Il y a une forêt, il y a une ville. Une forêt si épaisse, si touf­fue, si laby­rin­thique qu'on n'en voit pas le bout du bout. Il y a une ville qui s'est assé­chée de toute végé­ta­tion : « toutes les plantes, à l'intérieur de la cité, avaient fané, perdu leurs feuilles, puis étaient mortes ».

Il y a un roi fati­gué qui rentre de guerre et qui ne retrouve plus le che­min dans cette forêt où les racines main­te­nant semblent s'élancer vers le ciel et les branches s'enfoncer dans le sol. Il y a une Reine marâtre et un Pre­mier ministre qui veulent pro­fi­ter de l'absence du roi pour s'emparer du pou­voir. Avec leurs hommes de main ils veulent encer­cler ville pour lui tendre un guet-apens mais ils se perdent à leur tour dans la forêt. Il y a une Prin­cesse qui se lan­guit de ne pas voir son père ren­trer et qui, hap­pée par un vieux mûrier dans l'enceinte de la ville, se retrouve comme par enchan­te­ment au coeur de « la forêt libre qui l'attirait tant ». Il y a aussi un jeune homme, comme tou­jours, qui s'inquiète de la dis­pa­ri­tion de la belle jeune fille au bal­con et qui, grim­pant à la cime d'un arbre, se retrouve lui aussi en pleine forêt. Et il y a sur­tout un oiseau extra­or­di­naire qui a « les plumes chan­geantes du fai­san, les grandes ailes puis­santes d'un cor­beau, le long bec d'un pic, et l'aigrette de plumes blanches et noires d'une huppe. » C'est cet oiseau-là qui appa­raît à chaque fois pour égarer ou gui­der les personnages…
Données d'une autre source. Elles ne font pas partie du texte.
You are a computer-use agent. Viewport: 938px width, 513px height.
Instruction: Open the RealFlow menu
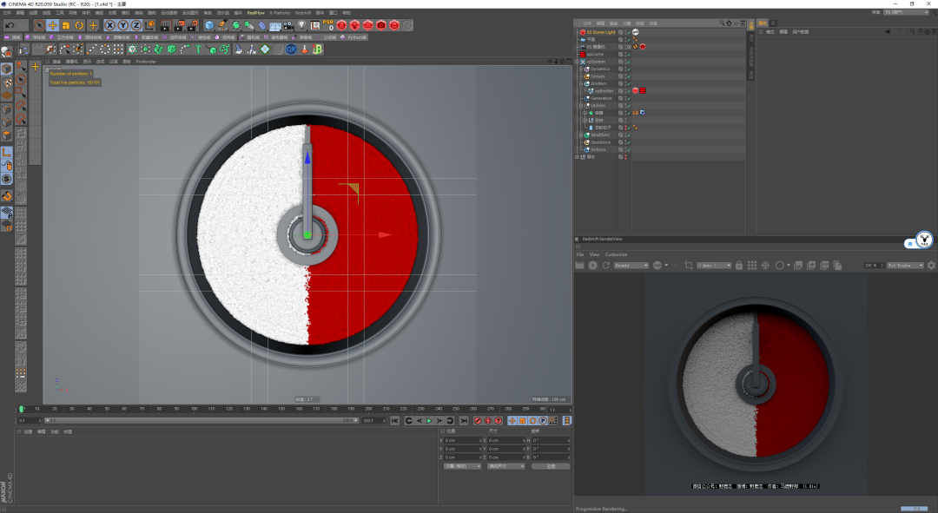256,13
Voici le décor : une forêt sans des­sus des­sous en lutte contre une cité for­te­resse qui la refuse. Voilà les per­son­nages : quatre pro­ta­go­nistes avec quatre moti­va­tions dif­fé­rentes qui se perdent dans la forêt, mais chuuut ! Je ne vous raconte pas la fin.

Italo Cal­vino nous pro­pose ici1 un conte pour enfant qui devient grand et pour grand qui rede­vient enfant. On peut y trou­ver plein de thèmes dif­fé­rents der­rière ces oppo­si­tions sys­té­ma­tiques d'éléments sym­bo­liques : nature/culture, vie sauvage/civilisation, langage/littérature, etc.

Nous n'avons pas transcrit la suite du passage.